### [REQUIRED TASKS]
• 1. Answer these questions using the excerpt on data center energy efficiency:
(a) What position does Eddie Desouza hold at Enlogic?
(b) Ed Ansett is managing partner of which organization?
(c) According to the final paragraph, what are energy prices set to do?
• 2. Write a paragraph that picks up where the excerpt on data center energy costs ends.

##### DOCUMENT SEGMENT #####

Enlogic urges all stakeholders to fully evaluate and assess the total cost of ownership and operating cost over the lifespan of the product.
‘Innovation is rife in the data centre industry,’ said Eddie Desouza, global marketing and communications director, Enlogic. ‘There are some incredible breakthroughs taking place that organisations should be embracing with open arms.
‘Aspirations are clearly being pinned back by finance and procurement teams that no doubt see ‘one-stop-shops’ as a safer, easier, option. More needs to be done by the industry as a whole to communicate the benefits – and ROI – of new technologies so that finance and procurement become a supporting force behind new investments.’
‘Data centre efficiency is an enormous headache for data centre professionals,’ says Ed Ansett, managing partner of i3 Solutions Group.
‘Along with downtime, it’s what keeps them up at night. Knowing that there are ‘best of breed’ solutions available to address them – but that they’re not an option – must be incredibly frustrating for many professionals. Having the opportunity to adopt new solutions that will help organisations make strides towards energy efficiency should be open to everyone.’
Energy prices are set to rise. Demands on IT are increasing all the time. And there is mounting pressure from governments to meet energy targets. Some would say the data centre industry is facing an energy crisis. Given the current state of affairs, no-one can afford to ignore the opportunity to cut the data centre energy bill.

##### DATA RECORDS #####

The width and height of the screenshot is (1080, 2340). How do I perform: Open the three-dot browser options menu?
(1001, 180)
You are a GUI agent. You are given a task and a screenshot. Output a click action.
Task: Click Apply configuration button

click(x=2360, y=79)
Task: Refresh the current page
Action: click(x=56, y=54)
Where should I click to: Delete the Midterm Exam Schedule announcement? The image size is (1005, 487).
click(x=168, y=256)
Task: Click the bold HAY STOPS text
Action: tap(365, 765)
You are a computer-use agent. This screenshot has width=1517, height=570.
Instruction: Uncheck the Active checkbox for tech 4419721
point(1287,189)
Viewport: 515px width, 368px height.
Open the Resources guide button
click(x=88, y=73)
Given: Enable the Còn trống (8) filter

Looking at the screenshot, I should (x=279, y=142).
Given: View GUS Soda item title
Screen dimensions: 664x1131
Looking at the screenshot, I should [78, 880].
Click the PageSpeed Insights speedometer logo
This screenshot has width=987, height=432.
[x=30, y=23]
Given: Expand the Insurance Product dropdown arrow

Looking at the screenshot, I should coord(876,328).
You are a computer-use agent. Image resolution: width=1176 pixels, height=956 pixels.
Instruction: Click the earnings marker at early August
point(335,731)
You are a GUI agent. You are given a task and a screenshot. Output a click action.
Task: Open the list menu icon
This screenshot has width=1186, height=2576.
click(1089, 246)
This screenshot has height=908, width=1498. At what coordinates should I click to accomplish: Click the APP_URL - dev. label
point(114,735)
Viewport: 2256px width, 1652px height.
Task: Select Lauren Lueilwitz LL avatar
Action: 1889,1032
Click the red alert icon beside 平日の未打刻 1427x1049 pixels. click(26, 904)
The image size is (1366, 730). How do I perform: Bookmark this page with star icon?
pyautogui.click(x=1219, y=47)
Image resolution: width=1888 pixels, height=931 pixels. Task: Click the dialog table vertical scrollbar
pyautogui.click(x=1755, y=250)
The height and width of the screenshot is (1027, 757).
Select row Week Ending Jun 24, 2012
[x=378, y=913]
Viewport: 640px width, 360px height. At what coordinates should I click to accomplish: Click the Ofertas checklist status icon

#####

### [ANSWERS FOR THE EXERCISE]
• 1.
(a) Global marketing and communications director
(b) i3 Solutions Group
(c) Rise

• 2.
Enlogic exists to draw awareness to the rack and more specifically the PDU to make significant energy savings, providing that small things can make a big difference. It is better to accurately measure energy consumption and proactively ensure operating efficiency. This creates a new freedom to explore technologies that optimise server performance.
There is also an argument for increasing the temperature in the data centre by one degree without compromising reliability.